**** Given information ****

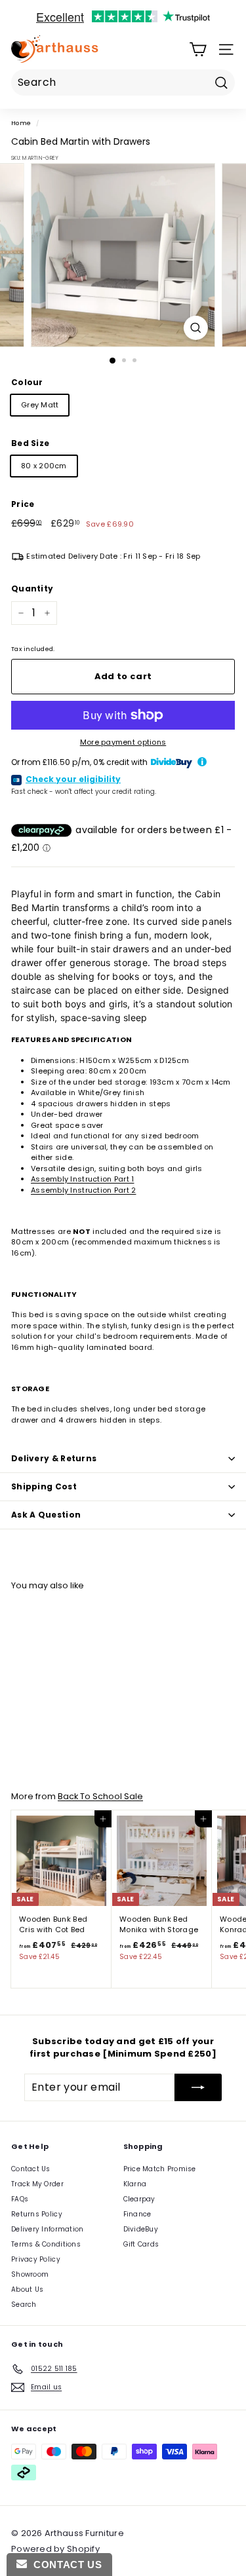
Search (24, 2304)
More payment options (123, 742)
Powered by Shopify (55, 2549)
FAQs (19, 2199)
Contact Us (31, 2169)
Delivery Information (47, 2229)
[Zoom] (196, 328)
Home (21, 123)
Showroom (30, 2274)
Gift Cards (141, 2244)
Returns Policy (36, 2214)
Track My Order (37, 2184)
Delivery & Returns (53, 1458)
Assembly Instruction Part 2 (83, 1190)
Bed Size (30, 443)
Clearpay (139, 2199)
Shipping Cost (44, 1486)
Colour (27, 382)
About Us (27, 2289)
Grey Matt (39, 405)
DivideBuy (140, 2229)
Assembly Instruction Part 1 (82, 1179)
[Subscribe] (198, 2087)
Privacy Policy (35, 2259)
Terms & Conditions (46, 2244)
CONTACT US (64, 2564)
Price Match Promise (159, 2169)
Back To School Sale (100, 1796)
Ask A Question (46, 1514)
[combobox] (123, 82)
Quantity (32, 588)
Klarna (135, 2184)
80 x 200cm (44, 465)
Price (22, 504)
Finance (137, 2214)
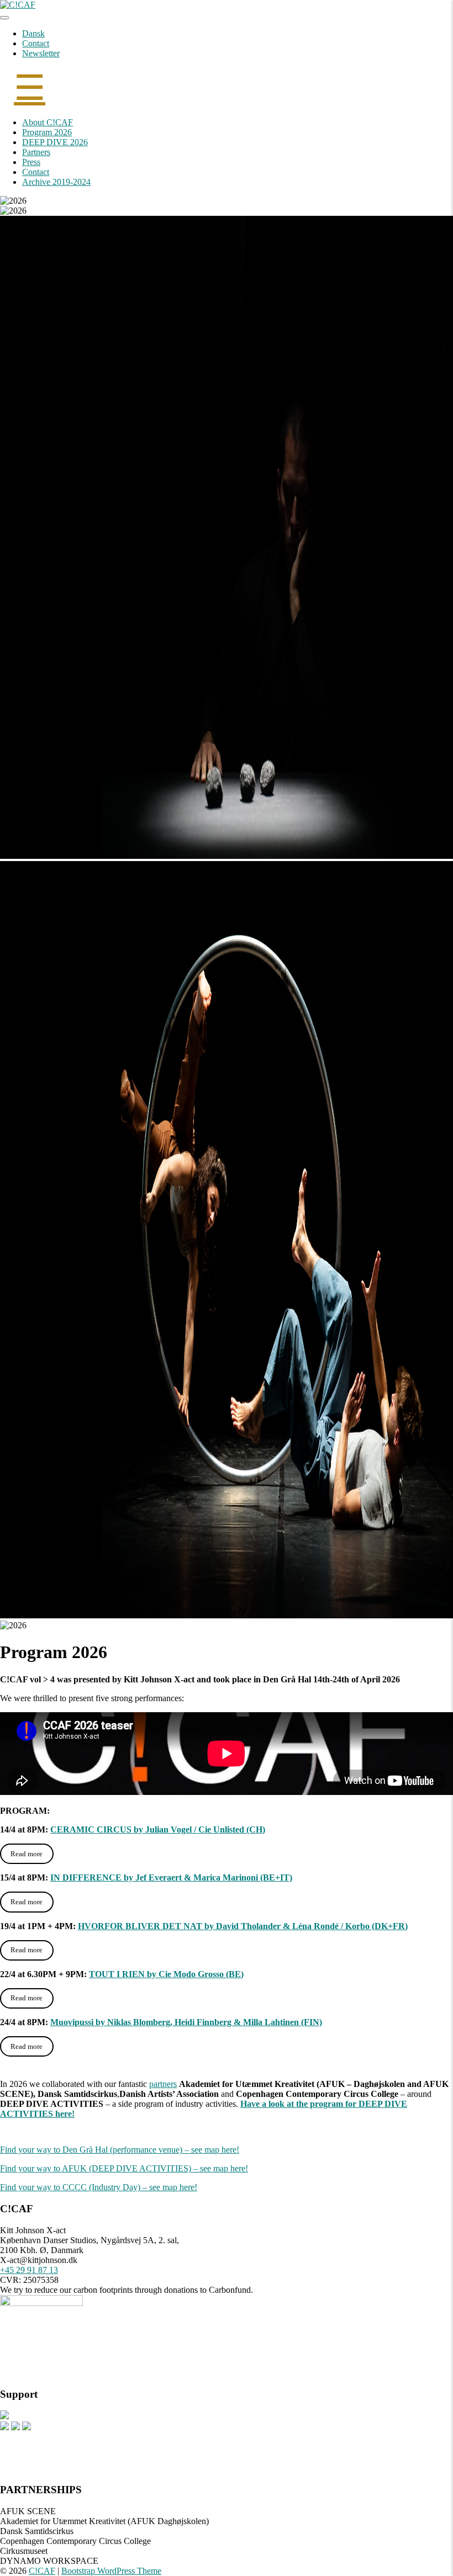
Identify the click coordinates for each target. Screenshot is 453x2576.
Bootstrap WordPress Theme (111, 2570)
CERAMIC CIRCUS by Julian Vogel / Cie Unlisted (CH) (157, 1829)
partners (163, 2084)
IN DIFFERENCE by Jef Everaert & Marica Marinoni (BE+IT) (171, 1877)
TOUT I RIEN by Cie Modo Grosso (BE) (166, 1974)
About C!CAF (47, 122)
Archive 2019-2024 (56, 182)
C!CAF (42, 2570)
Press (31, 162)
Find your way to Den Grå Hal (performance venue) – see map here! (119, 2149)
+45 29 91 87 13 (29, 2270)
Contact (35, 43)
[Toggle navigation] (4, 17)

****

Your goal
Given the records above, reproduce precisely and only the lines between the line holding "Terms & Conditions (46, 2244)" and the line holding "Price (22, 504)", inclusive.

Task solution
Terms & Conditions (46, 2244)
CONTACT US (64, 2564)
Price Match Promise (159, 2169)
Back To School Sale (100, 1796)
Ask A Question (46, 1514)
[combobox] (123, 82)
Quantity (32, 588)
Klarna (135, 2184)
80 x 200cm (44, 465)
Price (22, 504)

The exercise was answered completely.